10. It is clear from the foregoing that unless the parties agree on how an intestate of the deceased is to be distributed, the same is to be distributed equally amongst all the children of the deceased without discrimination whatsoever on the basis of gender, married or unmarried. What is to be done is that total acreage being divided equally amongst all the beneficiaries. In the present case, the parties had signed a consent in court that a portion of 0. 60 acres be distributed to the daughters of the deceased. However, when the court gave them a chance under Article 159 of the Constitution to go home and with the help of the clan elders they settle how adjustments had to be effected in the rest of the estate; the daughters alleged that they were forced to accept 0. 48 acres. The clan purported to vary the consent already recorded of 0. 60 acres in favour of the daughters. Even Josphat Mugambi and Boniface Nyamu turned around and stated that if the daughters are granted 0. 48 acres they will not claim anything from the estate. The daughters present in court on 6th October, 2016 insisted that they should be given 0. 60 acres. They opposed the Ndagani property plot No. 1130 being given to Dickson Mwiti alone.
11. To my mind the total acreage of the estate available for distribution is 7. 854 acres. If section 38 was to be applied each beneficiary will each get less than an acre. The court was informed that two daughters of the deceased Anisia Cianjoka and Anyes Kaari were not interested in getting anything from the estate. That leaves seven (7) beneficiaries.
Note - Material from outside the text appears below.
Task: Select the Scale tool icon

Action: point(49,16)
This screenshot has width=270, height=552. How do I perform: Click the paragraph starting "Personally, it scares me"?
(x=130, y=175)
12. Although Josphat Mugambi and Boniface Nyamu stated that they would not press for anything from the Ndagani property, that was tied to their sisters being given only 0. 48 acres. Further, Victor Mbuba had challenged the giving of the whole of Ndagani property, plot 1130 to the Petitioner. His contention was that it was to be distributed equally among all the sons at a later stage. There was no evidence to show how much the Petitioner has spent in this Succession Cause so as to wholly distribute plot No.1130 (2. 97 acres) to him. Since the daughters were comfortable with getting 0. 60 acre only, this court will distribute such a share to them.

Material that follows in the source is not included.